Samus Aran is suiting up to battle horror droids in Metroid Dread, an upcoming science-fiction 3D side-scroller announced at this year’s E3. Longtime Metroid director Yoshio Sakamoto made the big reveal during Nintendo’s Treehouse Live on Tuesday. Originally titled Metroid 5, Dread is the first Metroid platformer to be made entirely in CGI. It’s also the franchise’s first 2D Metroidvania game since 2002’s Metroid Fusion. Previous installments were either remakes of the original or first-person shooters in the style of Halo. The first two games, Metroid and Metroid II: Return of Samus, were rendered in 8-bit against a strictly two-dimensional landscape. Metroid Dread marks both a long-awaited return to form and an impressive attempt at graphically modernizing the series. It’s being marketed by Nintendo as the final leg in Samus’s 35-year journey.
See the Metroid 5 announcement trailer from Nintendo below.

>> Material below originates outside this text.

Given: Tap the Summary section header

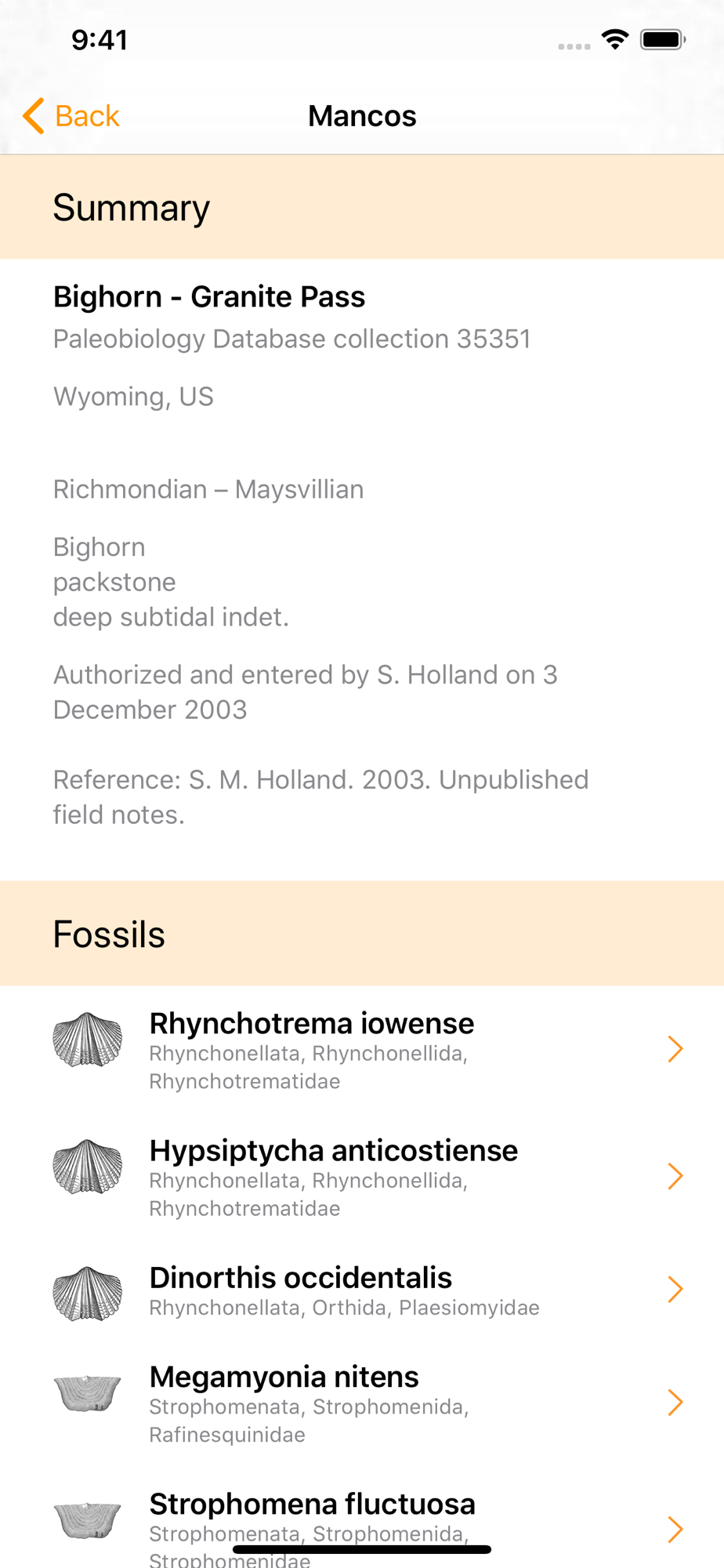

Metroid Dread was a long time coming and gamers have been waiting patiently. The project was originally planned for the Nintendo DS, but suffered enough production delays to qualify into its own version of development hell. The Metroid 5 game was never officially announced, leading fans to speculate it had been canceled. In truth, it was simply postponed.
According to then-lead designer Sakamoto, his concepts for Metroid Dread were considered ahead of its time and impossible to execute using mid-2000s programming technology. Sakamoto envisioned a Metroid platformer with the graphical power and gameplay mechanics of Marvel vs Capcom 3 and newer Castlevania titles. Overall, it took another 15 years for Metroid 5 to transform into Metroid Dread. It’s an entry that both redefines Samus and provides a gripping finale to years of epic struggle. “This is the first new story and new episode for the series in 19 years,” Sakamoto relates on livestream. “The series has chronicled the uncanny relationship between these Metroids and the heroine Samus, but this game will mark an end to that story arc.”
Metroid 5’s title is derived from the growing threat of the E.M.M.I. (or Extraplanetary Multiform Mobile Identifiers) robots, a horde of research droids manufactured by the Galactic Federation. According to a recent news release about the game, Dread “combines the series’ universal theme of exploration with the concept of a looming, terrifying threat” and is meant to evoke “fear and terror.” These robots were sent on a mission to planet ZDR to “extract DNA from unknown creatures.” Samus’s lead-up (which features in-game as a prologue) implies this entity is the X parasite, a former enemy capable of infecting living beings and creating genetic copies of its hosts.
In Metroid 5, Samus Aran is being pursued by these Grudge-like phantoms, implying the bounty hunter is on the run from the same people she once served. Conventional methods do not work on the E.M.M.I. — as they are constructed by never-before-seen composite materials — and Samus is forced to adopt other tactics to elude her new opponents. “Each robot roams within a specific zone,” Sakamoto explains. “And when they sense the sounds Samus makes, they close in. And once it captures Samus on its visual sensor, it starts chasing after Samus at high speed.” A foe Samus can’t fight? Nothing could be more petrifying.
A few of Samus’s new tricks (that were showcased in the trailer) involve triple blasters, upgraded armor, staying still to prevent detection, latching on to magnets, and in some cases, fleeing. Metroid 5 mimics most survival horror in that sneaking past E.M.M.I.s is also an option. “If you can avoid making a sound, the E.M.M.I. won’t notice you,” Sakamoto shares. “You can hide behind objects to avoid being visually recognized. And with her new main defensive move, Samus can use the optical camouflage known as the Phantom Cloak to render herself invisible to the E.M.M.I..” The Spider Magnet, which allows Samus to climb walls using static electricity, is an entirely new feature. The mission lead-up reveals Samus would have to enlist the help of the jellyfish-like Metroids once more to extinguish this new space menace.
Metroid 5 is the second time Nintendo has collaborated with MercurySteam Entertainment for a Metroid game. Their last team-up was 2017’s Metroid: Samus Returns, a Nintendo 3DS remake of the second Metroid, Metroid II: Return of Samus, released on the Game Boy in 1991. Samus Returns is also the last Metroid title to grace shelves. The studio has Sakamoto’s full backing and is described to “have an incredible understanding of Metroid games.” Metroid Dread comes out on the Nintendo Switch on October 8.